Bell v Lever Bros Ltd [1932] AC 161

Contract – Mistake – Common mistake – Void – Concealment – Misconduct – Redundancy – Breach of Duty – Compensation


Mr Bell was the managing director for five years of a company that was owned by Lever Bros Ltd. Mr Bell had traded for personal profit during his employment, which was contrary to his contract with the company. Without knowledge of this, Lever Bros Ltd made an offer of redundancy to Mr Bell, terminating his contract and offering a £30,000 payment as compensation.


The main issue in this case was whether the redundancy contract that was created and accepted by Mr Bell, could be void by common mistake, due to later finding out about his personal trading. Lever Bros Ltd argued that this concealment and misconduct was a breach of his duty that was detailed in his employment contract.

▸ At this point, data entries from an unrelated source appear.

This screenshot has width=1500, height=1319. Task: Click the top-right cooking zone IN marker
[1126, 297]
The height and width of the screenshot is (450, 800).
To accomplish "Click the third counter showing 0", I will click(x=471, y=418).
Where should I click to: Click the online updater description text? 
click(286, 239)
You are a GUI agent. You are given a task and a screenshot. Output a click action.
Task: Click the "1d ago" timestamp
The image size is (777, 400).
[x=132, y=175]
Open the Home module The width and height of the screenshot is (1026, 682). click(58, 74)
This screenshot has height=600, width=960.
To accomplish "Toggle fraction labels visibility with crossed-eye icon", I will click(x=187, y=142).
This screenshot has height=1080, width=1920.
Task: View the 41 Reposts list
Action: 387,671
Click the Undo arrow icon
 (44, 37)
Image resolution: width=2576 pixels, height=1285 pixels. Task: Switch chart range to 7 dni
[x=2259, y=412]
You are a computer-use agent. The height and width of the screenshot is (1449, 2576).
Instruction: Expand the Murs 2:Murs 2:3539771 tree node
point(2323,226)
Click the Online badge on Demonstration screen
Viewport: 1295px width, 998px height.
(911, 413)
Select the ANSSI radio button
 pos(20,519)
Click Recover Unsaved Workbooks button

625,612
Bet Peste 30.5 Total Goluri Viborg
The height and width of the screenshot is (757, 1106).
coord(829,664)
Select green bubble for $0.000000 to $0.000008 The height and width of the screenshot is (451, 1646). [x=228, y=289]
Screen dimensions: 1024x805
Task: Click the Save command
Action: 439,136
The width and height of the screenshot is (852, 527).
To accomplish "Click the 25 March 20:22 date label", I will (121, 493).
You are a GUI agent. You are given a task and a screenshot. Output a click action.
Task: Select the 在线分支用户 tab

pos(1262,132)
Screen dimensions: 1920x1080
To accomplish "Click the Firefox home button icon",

The court held that the contract was not void, as the mistake was not an ‘essential and integral’ part of the contract. The personal trading that had happened during the employment was not related to the subject matter of the contract and was said to be minor compared to the profits Mr Bell had made for Lever Bros Ltd. Only a mistake to the identity of the parties or of subject matter to the contract, as well as an item’s quality, would be able to successfully negate consent and therefore void a contract, as if it had never existed. The mistake must be essential to the identity of the contract.